Synthetic studies towards the SNAC ester of seco-progeldanamycin

The ansamycin antibiotic geldanamycin is biosynthesized by Streptomyces hygroscopicus through a PKS type I. The macrolactamization in the biosynthesis is catalyzed by the amide synthase GdmF. GdmF belongs to the superfamily of arylamine N-acetyltransferases (NATs). In the present work, a convergent fragment synthesis towards the SNAC ester of seco- progeldanamycin, the natural substrate of GdmF, was developed. For the first generation synthesis, a tethered ring closing metathesis of the western and eastern fragments was investigated to introduce the central trisubstituted double bond. Key steps for the synthesis of the western fragment included Evans alkylation, Sharpless epoxidation, and Roush crotylation. For the synthesis of the east fragment, a zinc-mediated chelate-controlled isopropenylation was used. The second generation synthesis was made more convergent. For this purpose, the aromatic moiety of the western fragment was introduced via 1,2-addition followed by Barton-McCombie deoxygenation.

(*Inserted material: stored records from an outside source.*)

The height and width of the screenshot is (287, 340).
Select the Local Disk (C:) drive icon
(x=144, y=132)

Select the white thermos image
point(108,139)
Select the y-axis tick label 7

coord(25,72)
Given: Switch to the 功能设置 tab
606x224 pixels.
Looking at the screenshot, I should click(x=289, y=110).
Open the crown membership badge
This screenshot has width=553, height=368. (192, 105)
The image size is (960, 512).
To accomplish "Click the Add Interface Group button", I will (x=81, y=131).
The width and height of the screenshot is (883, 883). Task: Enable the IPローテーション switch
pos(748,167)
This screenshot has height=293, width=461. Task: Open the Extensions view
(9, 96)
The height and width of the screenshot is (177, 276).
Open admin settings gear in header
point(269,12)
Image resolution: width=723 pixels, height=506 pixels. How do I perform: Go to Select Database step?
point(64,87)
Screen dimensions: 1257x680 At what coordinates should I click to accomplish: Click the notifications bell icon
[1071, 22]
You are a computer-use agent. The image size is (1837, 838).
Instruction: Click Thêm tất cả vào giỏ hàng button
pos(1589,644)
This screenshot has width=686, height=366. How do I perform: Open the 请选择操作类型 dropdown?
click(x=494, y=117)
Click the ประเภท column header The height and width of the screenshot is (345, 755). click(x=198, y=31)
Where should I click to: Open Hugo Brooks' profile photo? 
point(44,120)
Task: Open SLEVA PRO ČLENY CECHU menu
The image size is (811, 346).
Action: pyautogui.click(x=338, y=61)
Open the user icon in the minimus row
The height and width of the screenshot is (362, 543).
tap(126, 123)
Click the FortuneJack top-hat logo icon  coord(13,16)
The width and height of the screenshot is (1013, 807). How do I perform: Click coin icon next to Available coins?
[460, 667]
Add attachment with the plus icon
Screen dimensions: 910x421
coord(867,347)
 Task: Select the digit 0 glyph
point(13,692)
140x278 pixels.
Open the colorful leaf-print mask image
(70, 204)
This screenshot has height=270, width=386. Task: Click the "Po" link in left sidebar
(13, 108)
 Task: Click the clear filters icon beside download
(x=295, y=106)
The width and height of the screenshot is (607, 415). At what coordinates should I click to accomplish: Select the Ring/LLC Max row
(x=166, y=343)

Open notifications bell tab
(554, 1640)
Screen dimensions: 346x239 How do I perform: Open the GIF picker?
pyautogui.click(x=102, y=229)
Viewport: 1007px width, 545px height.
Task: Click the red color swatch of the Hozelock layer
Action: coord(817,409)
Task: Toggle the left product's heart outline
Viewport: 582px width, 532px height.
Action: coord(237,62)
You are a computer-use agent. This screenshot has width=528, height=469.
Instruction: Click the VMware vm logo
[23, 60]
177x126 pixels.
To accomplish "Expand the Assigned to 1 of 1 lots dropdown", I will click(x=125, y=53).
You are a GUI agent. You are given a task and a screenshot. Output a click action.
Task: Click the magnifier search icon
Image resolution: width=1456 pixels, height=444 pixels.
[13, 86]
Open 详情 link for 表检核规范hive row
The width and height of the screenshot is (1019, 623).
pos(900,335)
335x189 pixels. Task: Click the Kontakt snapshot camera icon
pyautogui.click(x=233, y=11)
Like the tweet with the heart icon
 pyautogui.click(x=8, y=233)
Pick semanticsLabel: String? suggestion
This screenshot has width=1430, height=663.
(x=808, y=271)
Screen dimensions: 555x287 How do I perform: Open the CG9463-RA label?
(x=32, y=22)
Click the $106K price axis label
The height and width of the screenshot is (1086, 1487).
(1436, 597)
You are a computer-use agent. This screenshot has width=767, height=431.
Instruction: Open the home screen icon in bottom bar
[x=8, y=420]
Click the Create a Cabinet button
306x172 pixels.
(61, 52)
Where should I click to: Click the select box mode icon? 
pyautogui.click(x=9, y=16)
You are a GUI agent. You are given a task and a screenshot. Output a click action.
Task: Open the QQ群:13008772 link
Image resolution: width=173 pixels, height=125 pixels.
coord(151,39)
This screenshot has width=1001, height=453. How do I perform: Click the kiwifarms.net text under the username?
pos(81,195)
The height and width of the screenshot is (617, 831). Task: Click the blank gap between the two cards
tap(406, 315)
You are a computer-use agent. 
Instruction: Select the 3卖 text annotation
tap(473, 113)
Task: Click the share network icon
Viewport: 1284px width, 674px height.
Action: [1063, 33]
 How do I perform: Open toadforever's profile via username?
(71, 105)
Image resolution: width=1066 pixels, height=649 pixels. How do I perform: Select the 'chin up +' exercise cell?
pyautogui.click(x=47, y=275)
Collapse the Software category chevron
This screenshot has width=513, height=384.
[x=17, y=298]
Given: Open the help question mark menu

Key steps in the synthesis of the western fragment included Myers alkylation, and anti,syn-selective Marshall propargylation followed by a hydrozirconation-iodination sequence. Coupling to the eastern fragment occurred via an achiral Nozaki-Hiyama-Kishi reaction. As an alternative to coupling the western and eastern fragments, a samarium diiodide-mediated Reformatsky reaction was investigated. In the second part of the work, truncated SNAC and pantetheine derivatives of seco-progeldanamycin were synthesized, which were successfully used for co-crystallization experiments with GdmF. Furthermore, non-hydrolyzable nitrogen and carbon analogs were synthesized. The latter were prepared using a nickel-catalyzed decarboxylative ketone synthesis.